** MATERIAL SUPPLIED follows **

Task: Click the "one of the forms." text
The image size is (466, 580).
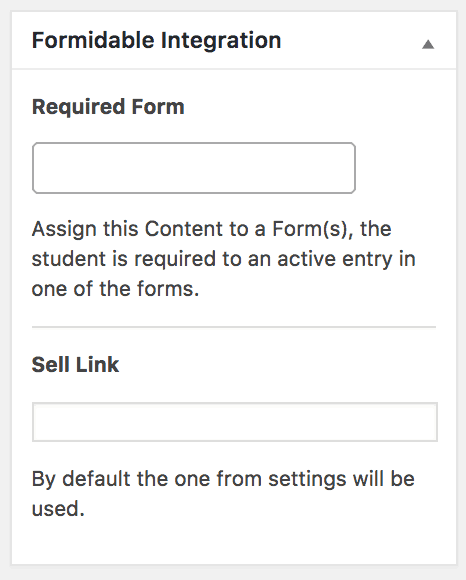Action: click(115, 289)
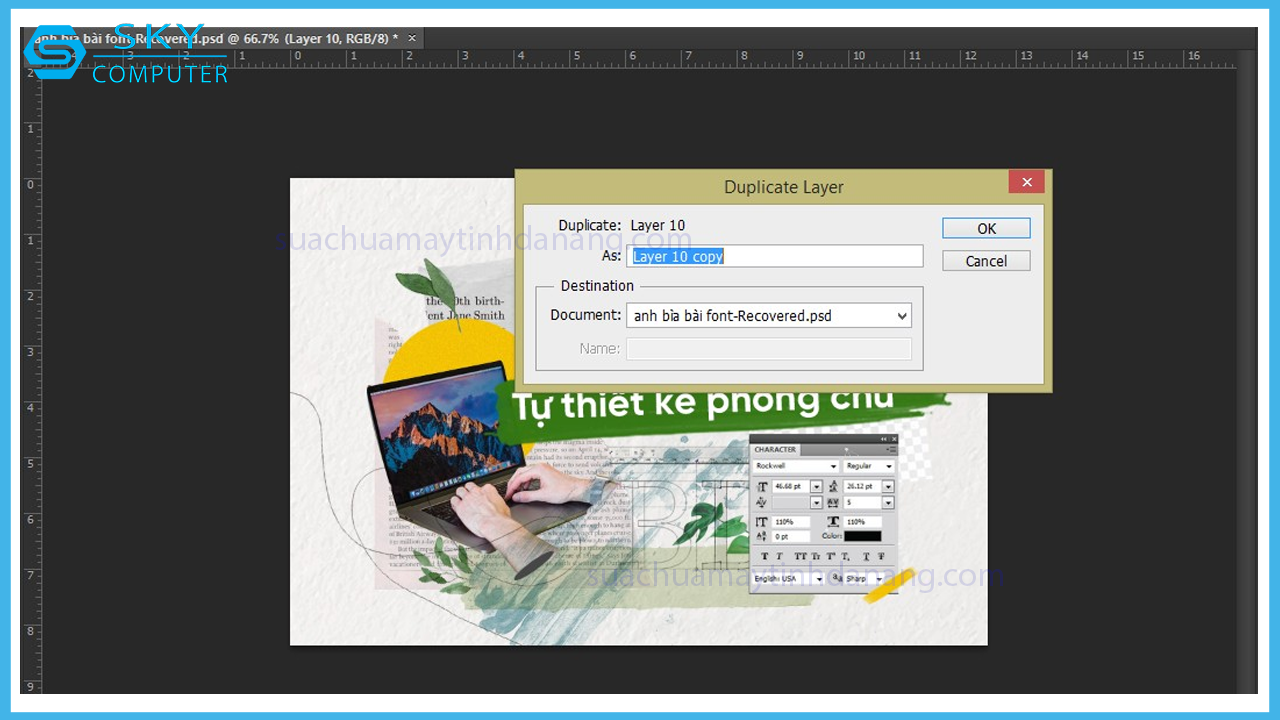The image size is (1280, 720).
Task: Click the collapse panel double-arrow icon
Action: coord(884,439)
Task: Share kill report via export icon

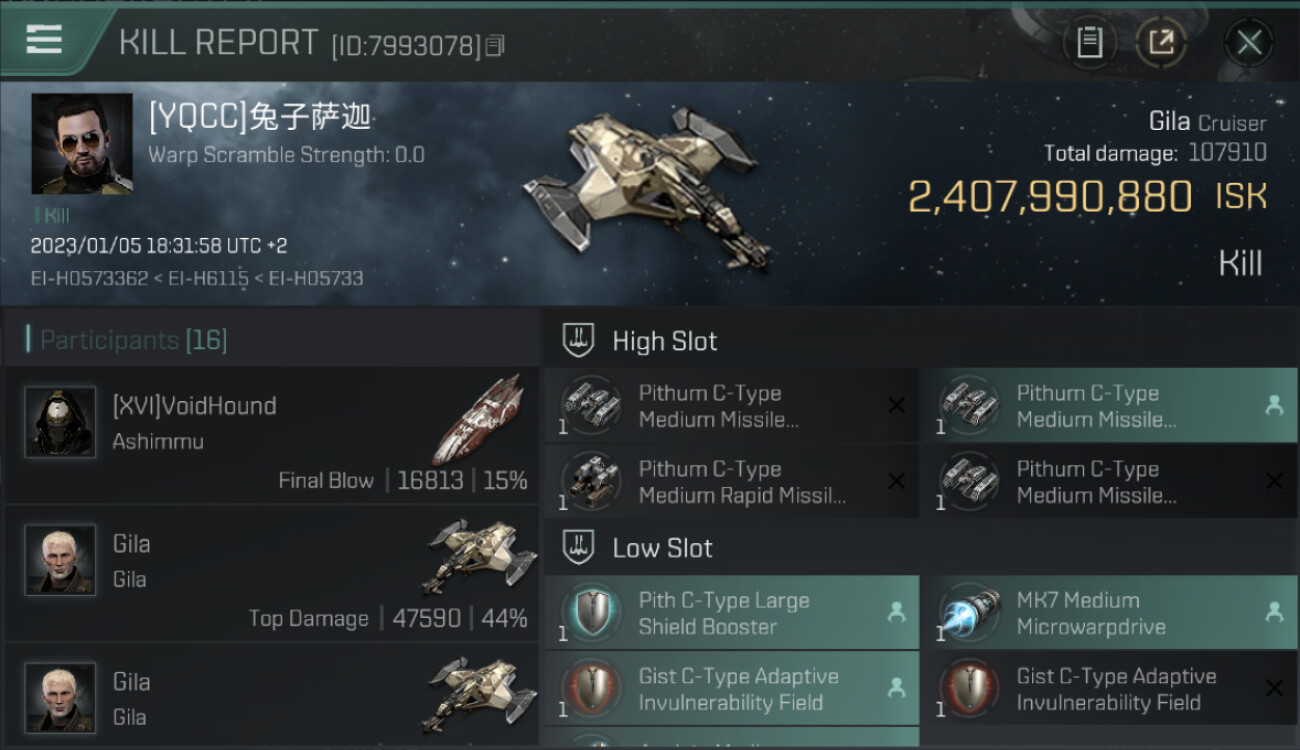Action: pos(1160,43)
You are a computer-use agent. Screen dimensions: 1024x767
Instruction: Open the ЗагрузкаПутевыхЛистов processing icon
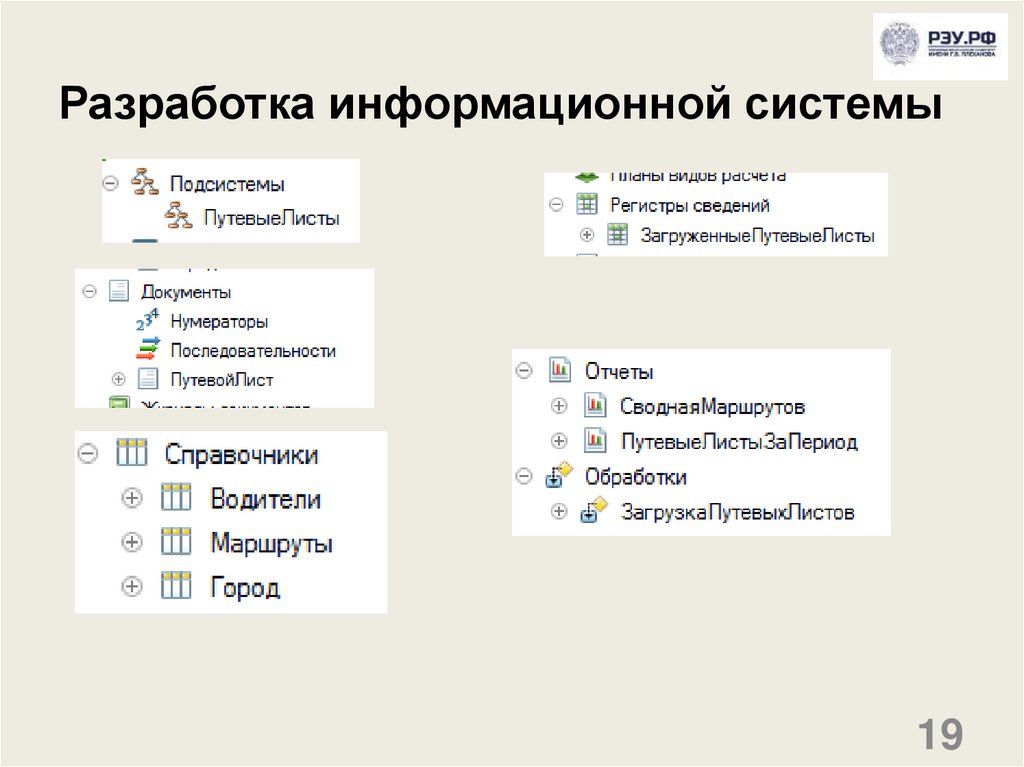pyautogui.click(x=592, y=512)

** End of MATERIAL SUPPLIED **

PROBLEM DESCRIPTION - In the records above, take every line from the opening one through the line with "You are a computer-use" and repeat it exactly; pictures are not part of the copy.

OUTPUT OF THE EXERCISE -
Task: Click the "one of the forms." text
The image size is (466, 580).
Action: click(115, 289)
The image size is (1280, 720).
Task: Click the collapse panel double-arrow icon
Action: coord(884,439)
Task: Share kill report via export icon

Action: pos(1160,43)
You are a computer-use agent. Screen dimensions: 1024x767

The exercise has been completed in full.